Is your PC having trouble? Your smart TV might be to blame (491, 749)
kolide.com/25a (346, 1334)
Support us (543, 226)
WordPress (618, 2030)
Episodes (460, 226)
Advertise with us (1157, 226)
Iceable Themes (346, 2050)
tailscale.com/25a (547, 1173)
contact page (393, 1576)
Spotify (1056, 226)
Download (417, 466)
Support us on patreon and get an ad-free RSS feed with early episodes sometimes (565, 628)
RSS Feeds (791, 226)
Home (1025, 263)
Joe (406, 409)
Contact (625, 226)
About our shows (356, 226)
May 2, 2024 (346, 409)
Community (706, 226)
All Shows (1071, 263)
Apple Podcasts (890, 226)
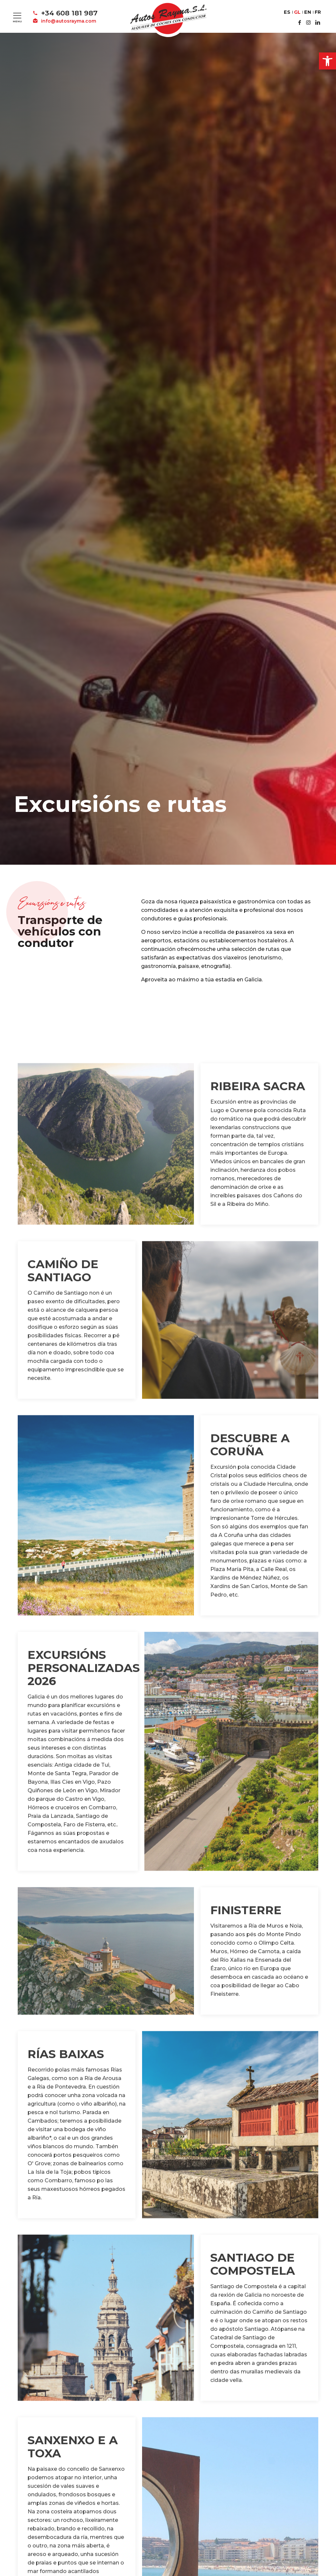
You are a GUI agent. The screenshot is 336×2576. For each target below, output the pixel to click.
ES (287, 12)
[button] (327, 60)
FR (318, 12)
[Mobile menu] (17, 15)
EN (307, 12)
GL (297, 12)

-=-=-

* [THE PROBLEM]: Arrange the entries above as a Markdown table with two columns, Row for the row number and Text for the line, skipping any blank lines. Include every entry, but leave the pictures out.

* [SOLUTION BELOW]:
| Row | Text |
|---|---|
| 1 | Is your PC having trouble? Your smart TV might be to blame (491, 749) |
| 2 | kolide.com/25a (346, 1334) |
| 3 | Support us (543, 226) |
| 4 | WordPress (618, 2030) |
| 5 | Episodes (460, 226) |
| 6 | Advertise with us (1157, 226) |
| 7 | Iceable Themes (346, 2050) |
| 8 | tailscale.com/25a (547, 1173) |
| 9 | contact page (393, 1576) |
| 10 | Spotify (1056, 226) |
| 11 | Download (417, 466) |
| 12 | Support us on patreon and get an ad-free RSS feed with early episodes sometimes (565, 628) |
| 13 | RSS Feeds (791, 226) |
| 14 | Home (1025, 263) |
| 15 | Joe (406, 409) |
| 16 | Contact (625, 226) |
| 17 | About our shows (356, 226) |
| 18 | May 2, 2024 (346, 409) |
| 19 | Community (706, 226) |
| 20 | All Shows (1071, 263) |
| 21 | Apple Podcasts (890, 226) |
| 22 | You are a GUI agent. The screenshot is 336×2576. For each target below, output the pixel to click. |
| 23 | ES (287, 12) |
| 24 | [button] (327, 60) |
| 25 | FR (318, 12) |
| 26 | [Mobile menu] (17, 15) |
| 27 | EN (307, 12) |
| 28 | GL (297, 12) |